The research findings indicate that this onboarding approach resulted in a notable 5 percent enhancement in accuracy when humans and AI teamed up for image prediction tasks. Significantly, the study underscores that merely instructing the user when to trust the AI without proper training led to inferior outcomes. The researchers’ system is entirely automated, learning to create the onboarding process by analysing data generated from human-AI interactions in specific tasks. It is also adaptable to diverse tasks, making it applicable in a broad spectrum of scenarios where humans and AI models collaborate, such as social media content moderation, content creation, and programming.
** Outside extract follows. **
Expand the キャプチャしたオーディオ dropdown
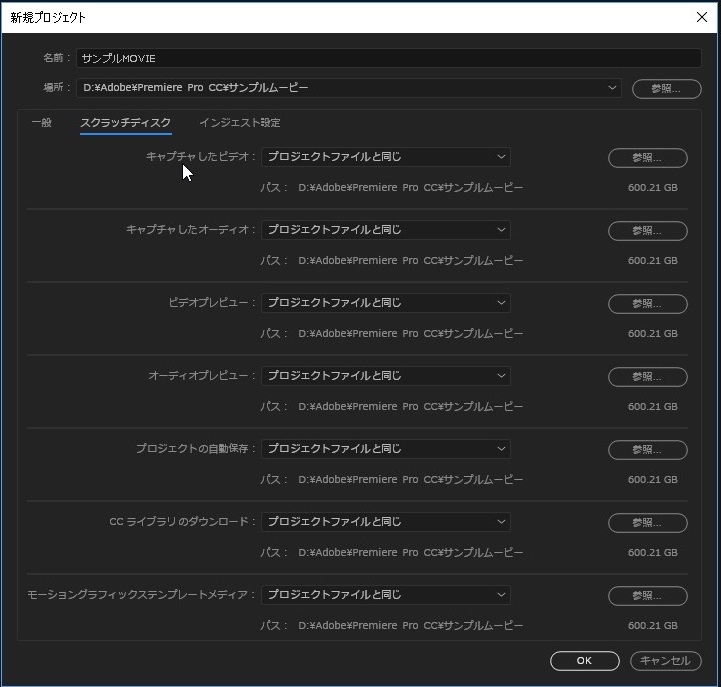385,230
The team observes that AI often lacks such guidance unlike most other tools, which typically come with tutorials. They aim to address this problem from both methodological and behavioural angles. They anticipate that incorporating this onboarding approach will become an indispensable component of training for medical professionals, offering valuable support in leveraging AI tools effectively in their field. They envisions a scenario where doctors relying on AI for treatment decisions will undergo training akin to the approach they propose. This could necessitate a reevaluation of various aspects, ranging from ongoing medical education to the fundamental design of clinical trials.
An evolving approach to training
Traditional onboarding methods for human-AI collaboration rely on specialized training materials created by human experts, which hampers their scalability. Alternative approaches involve using AI explanations to convey decision confidence, but these have often proven ineffective. As AI capabilities continually evolve, the range of potential applications where human-AI partnership is beneficial expands over time. Simultaneously, user perceptions of AI models change. Consequently, a training procedure must adapt to these dynamics. To address this, an autonomous onboarding method is generated from data. It starts with a dataset featuring numerous instances of a task, such as identifying traffic lights in blurry images. Initially, the system gathers data from human-AI interactions, where the human collaborates with AI to predict the presence of traffic lights. The system then maps these data points to a latent space, where similar data points are grouped together. An algorithm identifies regions within this space where human-AI collaboration deviates from correctness, capturing instances where the human mistakenly trusted the AI’s prediction, such as in the case of nighttime highway images.
Elevated Accuracy Through Onboarding
Researchers tested their system on two tasks: spotting traffic lights in blurry images and answering diverse multiple-choice questions (e.g., biology, philosophy, computer science). Users initially received an information card detailing the AI model, its training, and performance across categories. Five user groups were formed: one saw only the information card, another underwent the researchers’ onboarding, a third followed a basic onboarding, a fourth combined researchers’ onboarding with trust recommendations, and the final group received recommendations alone.
Surprisingly, the researchers’ onboarding alone significantly boosted user accuracy, particularly in the traffic light prediction task, with about a 5% improvement, and it didn’t slow them down. However, it was less effective for question-answering, possibly due to ChatGPT’s explanation of trustworthiness with each answer. Conversely, giving recommendations without onboarding had negative consequences—users performed worse and took more time, likely due to confusion and resistance when told what to do.